Many guests are attracted first to the idea of a week’s vacation at Rancho La Puerta by the resort’s authenticity. A Hungarian professor and his wife founded it in 1940 in a then-remote valley of Baja California near the U.S. border and San Diego. It was the first wellness resort in all North America. Not only are the valley and its guardian mountain range beautiful, the climate boasts year-round sunshine.
Every hour you can choose from as many as five different classes or activities that range from AquaBoard and Pickleball to Yarn Paining and Crystal Bowls. No one harped at me to stick to a strict schedule, but I found myself more than willing to be advised. The instructors are great—very knowledgeable and full of positive energy. Everything is included in the per-person rate except for reasonably priced spa treatments (massage, wraps, facials, mani-pedi) and a few extras such as cranial-sacral therapy and private one-to-one instruction sessions.
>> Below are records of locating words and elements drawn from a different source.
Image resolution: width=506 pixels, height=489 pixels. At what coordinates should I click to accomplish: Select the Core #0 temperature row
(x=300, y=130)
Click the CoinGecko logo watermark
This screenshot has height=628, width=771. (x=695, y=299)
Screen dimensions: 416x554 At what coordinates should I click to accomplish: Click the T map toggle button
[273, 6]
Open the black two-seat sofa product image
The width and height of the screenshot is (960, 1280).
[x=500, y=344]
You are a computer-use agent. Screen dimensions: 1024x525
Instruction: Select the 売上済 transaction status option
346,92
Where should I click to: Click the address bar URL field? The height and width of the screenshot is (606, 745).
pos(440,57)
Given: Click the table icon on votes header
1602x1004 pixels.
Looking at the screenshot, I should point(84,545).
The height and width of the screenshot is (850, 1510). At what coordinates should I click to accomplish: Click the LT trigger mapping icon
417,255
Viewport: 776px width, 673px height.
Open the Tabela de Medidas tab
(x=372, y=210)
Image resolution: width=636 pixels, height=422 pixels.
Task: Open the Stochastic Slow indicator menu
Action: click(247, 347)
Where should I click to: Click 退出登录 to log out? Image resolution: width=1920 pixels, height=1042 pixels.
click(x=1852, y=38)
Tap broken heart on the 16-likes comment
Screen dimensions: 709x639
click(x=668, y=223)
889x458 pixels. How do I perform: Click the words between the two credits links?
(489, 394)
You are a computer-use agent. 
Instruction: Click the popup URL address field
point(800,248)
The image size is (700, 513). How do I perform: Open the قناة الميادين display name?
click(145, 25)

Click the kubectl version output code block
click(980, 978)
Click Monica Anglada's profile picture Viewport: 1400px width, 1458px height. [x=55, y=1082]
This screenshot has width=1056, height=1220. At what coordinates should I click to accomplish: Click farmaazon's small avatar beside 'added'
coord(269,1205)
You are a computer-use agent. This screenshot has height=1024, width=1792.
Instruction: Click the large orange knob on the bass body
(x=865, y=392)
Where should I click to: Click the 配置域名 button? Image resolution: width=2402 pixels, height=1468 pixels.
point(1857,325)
Rooms are actually not “rooms” at all. Each accommodation is a very private casita (little house), over 85 in all, with its own garden patio, and most are tucked down a winding brick path. You walk a lot, but are always surrounded by garden beauty.
The guests are friendly and compose a supportive community. I soon discovered just how restful this is, and I put my phone to sleep. Each evening a special presenter/performer satisfied my faint thirst for news, knowledge, or entertainment: our week featured a mix of two novelists, a pickleball pro instructor, a bird-watching expert, a classical pianist, and a fellow who climbed Mt. Kilimanjaro.
I loved the food. No meat is ever served, but seafood (fish, shellfish) joins the menu almost daily. An abundance of fruits and vegetables comes from the resort’s own 4-acre farm. Don’t miss the Breakfast Hike to the farm: it’s a highlight of the week. The farm also houses La Cocina Que Canta (The Kitchen That Sings) cooking school, where we learned how to pat out tortillas and whir up a wicked red sauce made of dried chiles during a fun cooking class.
After a week, you re-enter society after being taken to the San Diego airport. You’re leaner and full of more energy than you’ve had in years. That big-city stone colossus might await you back at home and work, but you’ve never been more energetic and balanced. You feel better than ever.